XML Schema

This is a cheat sheet for the XML Schema language. It is a follow up to the XML Cheat Sheet and summarizes this XML Schema Tutorial. There is also a DTD Cheat Sheet.

For reference this is the XML Schema homepage including specifications and a primer.

  • XML Schema is an XML-based alternative to DTDs. It is the successor to DTDs because it is richer and more extensible. It describes the structure of an XML document.
  • The XML Schema language is also referred to as XML Schema Definition (XSD).
  • AN XML Schema defines which elements can appear in an XML document, what their order and relationships are and how many of them there are. It also defines data types and fixed and default values for elements and attributes.
  • A simple XML Schema :
    <?xml version="1.0"?>
    <xs:schema xmlns:xs="http://www.w3.org/2001/XMLSchema"
    targetNamespace="http://a.com" xmlns="http://a.com"
    elementFormDefault="qualified">
    
      <xs:element name="note">
        <xs:complexType>
          <xs:sequence>
    	<xs:element name="to" type="xs:string"/>
    	<xs:element name="from" type="xs:string"/>
          </xs:sequence>
        </xs:complexType>
      </xs:element>
    
    </xs:schema> 
  • A reference to this schema in a note XML document would look like
    <note xmlns="http://www.w3schools.com"
      xmlns:xsi="http://www.w3.org/2001/XMLSchema-instance"
      xsi:schemaLocation="http://a.com note.xsd"> 

Simple Types

  • A simple element contains only text, no other elements or attributes.

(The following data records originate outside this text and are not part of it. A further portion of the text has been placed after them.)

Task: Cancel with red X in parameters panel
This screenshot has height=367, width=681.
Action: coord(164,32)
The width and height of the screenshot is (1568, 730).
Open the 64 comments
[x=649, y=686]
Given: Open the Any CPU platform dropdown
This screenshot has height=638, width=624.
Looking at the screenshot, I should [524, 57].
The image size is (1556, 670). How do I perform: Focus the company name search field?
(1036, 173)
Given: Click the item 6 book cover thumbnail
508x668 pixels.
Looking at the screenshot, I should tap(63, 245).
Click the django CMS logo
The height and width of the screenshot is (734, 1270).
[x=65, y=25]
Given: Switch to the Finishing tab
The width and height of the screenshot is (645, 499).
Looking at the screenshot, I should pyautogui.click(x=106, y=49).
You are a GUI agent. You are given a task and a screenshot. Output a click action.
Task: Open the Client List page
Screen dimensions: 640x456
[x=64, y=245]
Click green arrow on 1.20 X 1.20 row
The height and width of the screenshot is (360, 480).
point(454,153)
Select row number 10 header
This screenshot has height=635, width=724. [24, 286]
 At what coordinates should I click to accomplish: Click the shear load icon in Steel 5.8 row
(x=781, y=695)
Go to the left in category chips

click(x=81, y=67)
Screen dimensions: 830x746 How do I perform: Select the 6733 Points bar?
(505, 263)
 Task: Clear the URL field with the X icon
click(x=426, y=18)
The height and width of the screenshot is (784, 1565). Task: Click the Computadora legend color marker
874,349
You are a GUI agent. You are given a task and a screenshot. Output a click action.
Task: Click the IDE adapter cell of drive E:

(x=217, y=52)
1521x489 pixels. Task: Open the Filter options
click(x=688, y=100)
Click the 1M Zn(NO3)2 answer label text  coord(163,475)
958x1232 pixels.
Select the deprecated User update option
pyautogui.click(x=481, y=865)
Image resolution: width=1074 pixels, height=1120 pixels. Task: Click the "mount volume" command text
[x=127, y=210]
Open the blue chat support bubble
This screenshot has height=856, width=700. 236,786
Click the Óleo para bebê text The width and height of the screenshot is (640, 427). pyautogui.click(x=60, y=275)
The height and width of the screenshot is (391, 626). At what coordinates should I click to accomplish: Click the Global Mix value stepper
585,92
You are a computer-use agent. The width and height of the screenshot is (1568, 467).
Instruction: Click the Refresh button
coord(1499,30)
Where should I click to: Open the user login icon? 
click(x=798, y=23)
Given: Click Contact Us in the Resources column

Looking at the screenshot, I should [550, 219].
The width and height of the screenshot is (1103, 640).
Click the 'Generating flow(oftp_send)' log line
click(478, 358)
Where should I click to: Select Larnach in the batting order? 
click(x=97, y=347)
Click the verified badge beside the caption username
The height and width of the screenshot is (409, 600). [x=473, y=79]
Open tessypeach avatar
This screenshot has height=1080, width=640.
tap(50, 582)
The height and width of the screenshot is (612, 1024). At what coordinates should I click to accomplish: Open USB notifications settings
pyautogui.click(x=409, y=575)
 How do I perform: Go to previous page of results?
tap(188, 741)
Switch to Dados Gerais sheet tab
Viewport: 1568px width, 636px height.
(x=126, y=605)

But the text may be any of the XSD types or a custom type and may have restrictions on it. e.g.
     <xs:element name="start_date" type="xs:date"/>
  • Simple XSD types include xs:string, xs:decimal, xs:integer, xs:boolean, xs:date, xs:time.
  • An attribute is always a simple type (even though a simple element can't have any attributes) e.g.
    <xs:attribute name="start_date" type="xs:date"/>
  • A simple element or an attribute can also have a default or fixed value e.g. default=“red” or fixed=“red” .
  • By default an attribute is optional, to make it required add use=“required” .

Facets / Restrictions

  • XML Facets are restrictions on the acceptable values for elements or attributes.
  • A simple example which can be used to restrict age to be between 0 and 120 inclusive. This example inlines the type :
    <xs:element name="age">
      <xs:simpleType>
        <xs:restriction base="xs:integer">
          <xs:minInclusive value="0"/>
          <xs:maxInclusive value="120"/>
        </xs:restriction>
      </xs:simpleType>
    </xs:element> 
  • Another example to restrict the model of cars to be one from a list. This example creates the type with a name so it can be used by multiple elements.
    <xs:element name="car" type="carType"/>
    
    <xs:simpleType name="carType">
      <xs:restriction base="xs:string">
        <xs:enumeration value="Audi"/>
        <xs:enumeration value="Golf"/>
        <xs:enumeration value="BMW"/>
      </xs:restriction>
    </xs:simpleType>
  • Restriction of a string to a specific regexp pattern (> 0 lowercase letters):
      <xs:restriction base="xs:string">
        <xs:pattern value="([a-z])+"/>
      </xs:restriction>
  • Whitespace restrictions .
      <xs:restriction base="xs:string">
        <xs:whiteSpace value="preserve"/>
      </xs:restriction>
    • preserve means to leave whitespace alone
    • replace means to replace all whitespace characters with spaces
    • collapse means to collapse all whitespace sequences to a single space.
  • A list of all possible restrictions
Restriction Description
enumeration Defines a list of acceptable values
fractionDigits Specifies the maximum number of decimal places allowed. Must be equal to or greater than zero
length Specifies the exact number of characters or list items allowed. Must be equal to or greater than zero
maxExclusive Specifies the upper bounds for numeric values (the value must be less than this value)
maxInclusive Specifies the upper bounds for numeric values (the value must be less than or equal to this value)
maxLength Specifies the maximum number of characters or list items allowed. Must be equal to or greater than zero
minExclusive Specifies the lower bounds for numeric values (the value must be greater than this value)
minInclusive Specifies the lower bounds for numeric values (the value must be greater than or equal to this value)
minLength Specifies the minimum number of characters or list items allowed. Must be equal to or greater than zero
pattern Defines the exact sequence of characters that are acceptable
totalDigits Specifies the exact number of digits allowed. Must be greater than zero
whiteSpace Specifies how white space (line feeds, tabs, spaces, and carriage returns) is handled

Complex Elements

  • Complex elements are elements that are not simple. There are 4 types :
    • empty elements
    • elements that contain only other elements
    • elements that contain only text
    • elements that contain both other elements and text
  • An example of a named complex type that contains only other elements :
    <xs:element name="employee" type="personinfo"/>
    <xs:element name="student" type="personinfo"/>
    
    <xs:complexType name="personinfo">
      <xs:sequence>
        <xs:element name="firstname" type="xs:string"/>
        <xs:element name="lastname" type="xs:string"/>
      </xs:sequence>
    </xs:complexType>

    Complex types can also be inlined as with simple types.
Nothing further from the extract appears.